### TASK TO CARRY OUT
The word "size" occurs in some lines of the listing. Copy those lines.

### EXERCISE MATERIAL
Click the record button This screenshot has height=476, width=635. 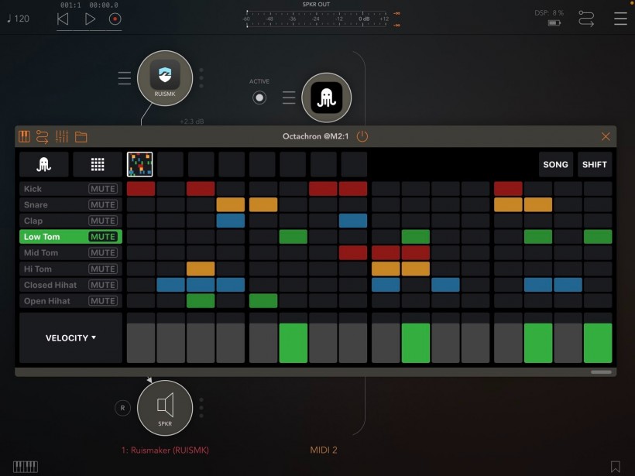[x=115, y=19]
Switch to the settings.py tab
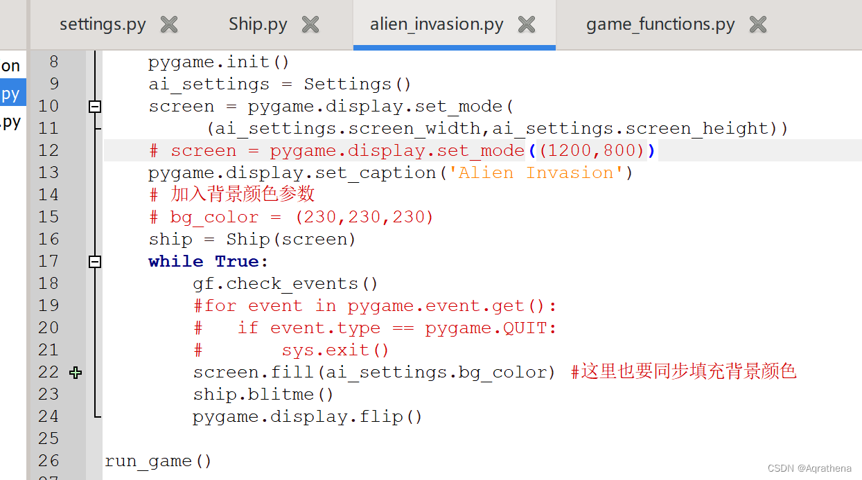 tap(103, 24)
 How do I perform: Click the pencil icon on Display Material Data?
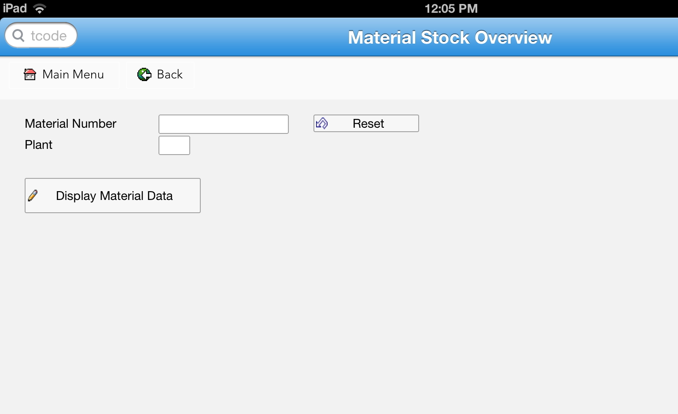coord(33,196)
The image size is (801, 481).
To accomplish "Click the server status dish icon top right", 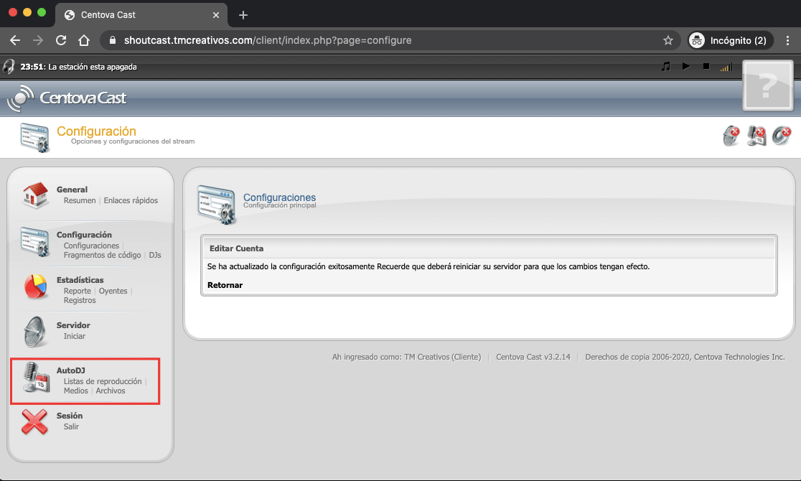I will click(x=731, y=136).
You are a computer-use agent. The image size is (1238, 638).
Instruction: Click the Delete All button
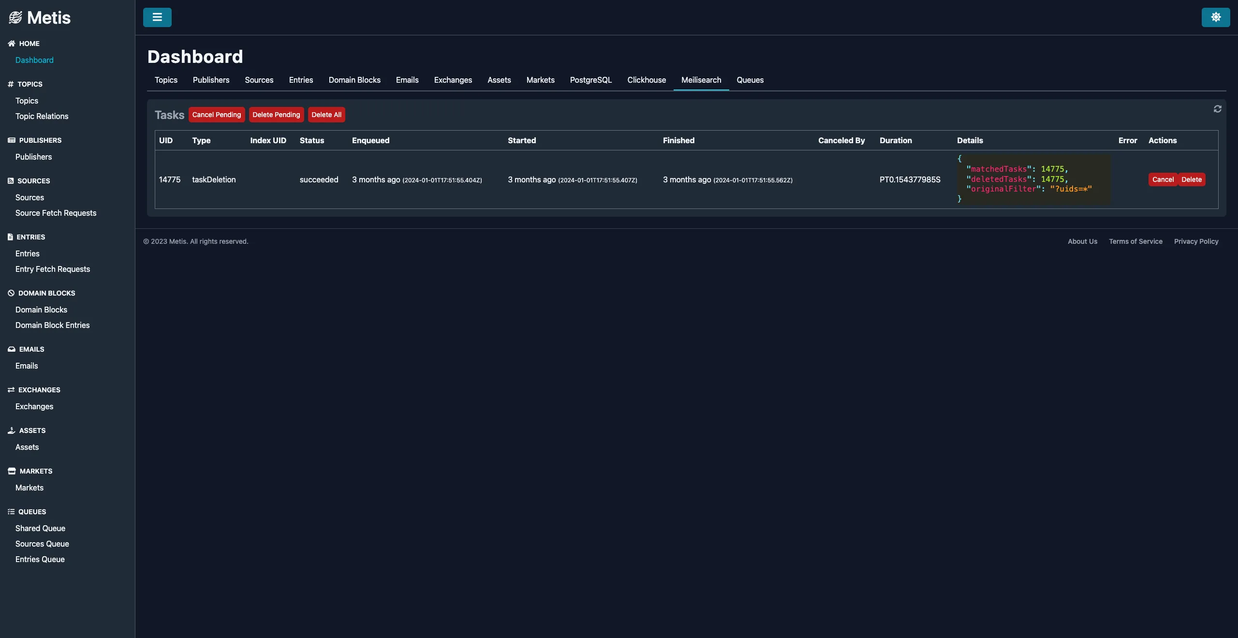point(326,114)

### REPLY TO THE TASK
The image size is (801, 481).
You are a computer-use agent. The image size is (1238, 638).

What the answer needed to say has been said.